According to a survey run by the National Sleep Foundation (2005), 60% of US adult drivers said they drove while being fatigued, and as many as 37% admitted to have fallen asleep at the wheel. Moreover, distracted driving caused by engaging in a different activity can cause fatal accidents. The U.S. Department of Transportation estimated a total number of 421,000 injuries in vehicles crashes due to distracted driving.

The goal of this project is to construct holistic models of drivers, covering a multitude of channels in the physical world, including vision, physiology, thermal, and language, as well as background information (demographic and psychological) and affective information of the drivers. We will use these holistic representations to build effective personalized multimodal models of driver alertness, specifically aiming to identify patterns associated with two main driving states: alertness (alert vs. drowsy) and attention (attentive vs. distracted). Previous research has focused on the detection of either alertness or distraction, but not their joint co-existence. Yet, we expect that distractors would have a different impact on a driver in a drowsy (tired) state than on an alert driver, and therefore our goal is to build joint models that take into account this interdependency.

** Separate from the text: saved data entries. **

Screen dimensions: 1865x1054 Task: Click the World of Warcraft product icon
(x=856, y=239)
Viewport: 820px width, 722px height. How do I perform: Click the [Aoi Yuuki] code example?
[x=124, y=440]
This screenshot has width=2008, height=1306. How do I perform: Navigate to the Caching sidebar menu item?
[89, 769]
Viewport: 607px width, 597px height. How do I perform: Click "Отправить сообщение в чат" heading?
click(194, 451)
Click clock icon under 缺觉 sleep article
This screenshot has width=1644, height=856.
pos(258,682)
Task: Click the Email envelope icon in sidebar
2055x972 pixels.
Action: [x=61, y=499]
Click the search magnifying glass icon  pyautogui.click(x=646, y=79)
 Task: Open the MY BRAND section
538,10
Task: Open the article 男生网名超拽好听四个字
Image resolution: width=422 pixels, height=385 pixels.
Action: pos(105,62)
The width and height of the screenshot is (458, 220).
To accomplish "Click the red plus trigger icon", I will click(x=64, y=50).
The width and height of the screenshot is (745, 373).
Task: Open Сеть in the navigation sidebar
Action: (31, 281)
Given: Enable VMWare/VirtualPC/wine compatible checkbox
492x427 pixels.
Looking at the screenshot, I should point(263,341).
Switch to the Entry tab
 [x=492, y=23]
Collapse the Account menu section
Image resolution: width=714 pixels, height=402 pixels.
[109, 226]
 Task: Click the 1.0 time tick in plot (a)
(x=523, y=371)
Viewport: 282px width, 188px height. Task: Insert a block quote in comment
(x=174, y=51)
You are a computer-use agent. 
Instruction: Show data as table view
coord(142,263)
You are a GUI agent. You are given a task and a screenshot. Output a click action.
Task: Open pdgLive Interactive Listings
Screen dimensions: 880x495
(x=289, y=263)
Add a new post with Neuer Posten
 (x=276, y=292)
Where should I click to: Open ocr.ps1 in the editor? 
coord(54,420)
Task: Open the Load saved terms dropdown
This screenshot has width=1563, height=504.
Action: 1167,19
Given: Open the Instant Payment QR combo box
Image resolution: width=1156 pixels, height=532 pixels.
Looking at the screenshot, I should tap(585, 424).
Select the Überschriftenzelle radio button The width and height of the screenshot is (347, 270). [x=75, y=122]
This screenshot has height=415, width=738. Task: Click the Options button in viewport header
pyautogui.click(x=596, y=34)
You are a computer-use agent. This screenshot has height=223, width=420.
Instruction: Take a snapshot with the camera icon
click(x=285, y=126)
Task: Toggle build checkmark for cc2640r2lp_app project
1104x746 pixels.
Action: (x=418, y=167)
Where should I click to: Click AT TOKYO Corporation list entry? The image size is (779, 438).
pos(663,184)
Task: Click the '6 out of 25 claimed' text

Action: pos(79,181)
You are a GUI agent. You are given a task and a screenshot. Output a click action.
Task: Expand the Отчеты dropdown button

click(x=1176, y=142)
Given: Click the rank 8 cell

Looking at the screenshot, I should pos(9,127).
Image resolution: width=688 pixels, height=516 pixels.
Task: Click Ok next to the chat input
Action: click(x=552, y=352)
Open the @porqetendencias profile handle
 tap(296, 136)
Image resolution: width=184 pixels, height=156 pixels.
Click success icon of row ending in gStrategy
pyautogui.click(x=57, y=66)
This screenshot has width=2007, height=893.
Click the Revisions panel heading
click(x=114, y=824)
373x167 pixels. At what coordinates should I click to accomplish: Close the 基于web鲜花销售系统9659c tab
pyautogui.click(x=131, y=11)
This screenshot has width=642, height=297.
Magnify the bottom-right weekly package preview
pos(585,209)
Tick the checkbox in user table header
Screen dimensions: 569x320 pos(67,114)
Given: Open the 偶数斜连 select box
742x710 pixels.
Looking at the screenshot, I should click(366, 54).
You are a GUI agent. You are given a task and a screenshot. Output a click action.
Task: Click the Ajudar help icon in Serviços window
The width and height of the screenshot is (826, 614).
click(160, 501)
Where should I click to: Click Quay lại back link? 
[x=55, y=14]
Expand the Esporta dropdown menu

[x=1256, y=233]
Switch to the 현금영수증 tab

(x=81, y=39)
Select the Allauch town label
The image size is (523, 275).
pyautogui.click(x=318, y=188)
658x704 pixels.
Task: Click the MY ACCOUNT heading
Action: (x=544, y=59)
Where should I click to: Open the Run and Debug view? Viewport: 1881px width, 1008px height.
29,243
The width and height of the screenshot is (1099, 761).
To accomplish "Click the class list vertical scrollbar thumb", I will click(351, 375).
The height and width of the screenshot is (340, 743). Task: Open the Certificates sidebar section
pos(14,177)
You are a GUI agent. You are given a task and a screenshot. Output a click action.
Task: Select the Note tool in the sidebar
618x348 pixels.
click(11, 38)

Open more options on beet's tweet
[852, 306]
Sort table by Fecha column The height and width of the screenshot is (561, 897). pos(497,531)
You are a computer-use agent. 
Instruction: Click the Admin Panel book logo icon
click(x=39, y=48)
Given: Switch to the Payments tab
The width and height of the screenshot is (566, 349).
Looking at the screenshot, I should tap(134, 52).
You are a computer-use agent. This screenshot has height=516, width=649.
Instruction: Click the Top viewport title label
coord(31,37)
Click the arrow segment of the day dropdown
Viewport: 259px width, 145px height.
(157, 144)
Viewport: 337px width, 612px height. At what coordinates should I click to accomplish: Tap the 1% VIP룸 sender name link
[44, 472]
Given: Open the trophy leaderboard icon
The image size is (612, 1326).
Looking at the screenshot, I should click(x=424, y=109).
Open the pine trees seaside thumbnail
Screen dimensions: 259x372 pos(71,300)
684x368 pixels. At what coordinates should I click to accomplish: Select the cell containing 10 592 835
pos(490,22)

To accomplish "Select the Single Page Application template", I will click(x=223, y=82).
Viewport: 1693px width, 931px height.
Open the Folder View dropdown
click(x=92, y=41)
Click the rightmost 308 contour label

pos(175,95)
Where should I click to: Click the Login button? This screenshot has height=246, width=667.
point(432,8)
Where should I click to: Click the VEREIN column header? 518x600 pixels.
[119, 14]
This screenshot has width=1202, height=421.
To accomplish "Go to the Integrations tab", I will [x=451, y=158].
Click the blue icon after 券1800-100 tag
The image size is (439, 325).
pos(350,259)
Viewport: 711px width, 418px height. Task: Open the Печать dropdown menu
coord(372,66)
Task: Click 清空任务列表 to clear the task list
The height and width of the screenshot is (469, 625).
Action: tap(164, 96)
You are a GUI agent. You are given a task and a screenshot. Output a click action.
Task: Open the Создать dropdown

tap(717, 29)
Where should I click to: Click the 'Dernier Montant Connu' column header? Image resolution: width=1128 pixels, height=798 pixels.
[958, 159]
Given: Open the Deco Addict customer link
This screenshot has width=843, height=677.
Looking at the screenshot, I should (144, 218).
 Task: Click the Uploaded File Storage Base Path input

Note: This project is a UM Flint –UM Ann Arbor collaboration and is IRB-approved. Project is partially funded by Toyota Research Institute.

Work Schedule

This is a 2-year (2019-2020) project in collaboration with Toyota Research Institute. Schedule for 2019-2020 academic year is September 1, 2019 – May 1, 2020.

GSRA is expected to participate in a weekly research meeting. Most of the work is done in a laboratory in the UM Flint campus with the work schedule being largely flexible. There will also be a couple of check-in meetings in the Ann Arbor campus that the student is expected to attend (travel together with the faculty advisor).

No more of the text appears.